■ **Consigne**:
D'après le passage sur la chute de Ben Ali, vers quel pays le général Zine el Abidine Ben Ali s'est-il enfui ?

■ **Passage extrait**:
↓

Ainsi donc, c’est Leïla Trabelsi Ben Ali qui, par sa cupidité et sa folie des grandeurs, par son inextinguible soif d’or et d’argent, a provoqué la chute et la fuite déshonorante de son mari, le général Zine el Abidine Ben Ali, vers l’Arabie Saoudite. Nous sommes franchement en Afrique, encore en Afrique. Et dans cette Afrique du 21ième siècle, la femme est toujours coupable de la perte de son mari. Nous appelons ça, au Mali, « mousso téré djougou ». Celle qui, dans le sillage d’un homme, le conduit inexorablement à l’humiliation.

↑

■ **Matériel fourni**:
↓

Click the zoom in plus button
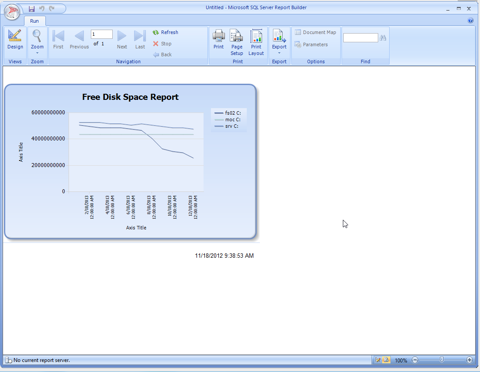The image size is (480, 372). pos(470,360)
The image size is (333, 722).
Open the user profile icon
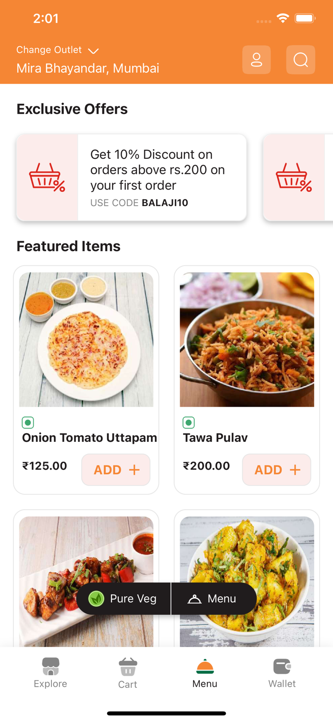[257, 59]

↑

■ **Tâche accomplie**:
Vers l'Arabie Saoudite.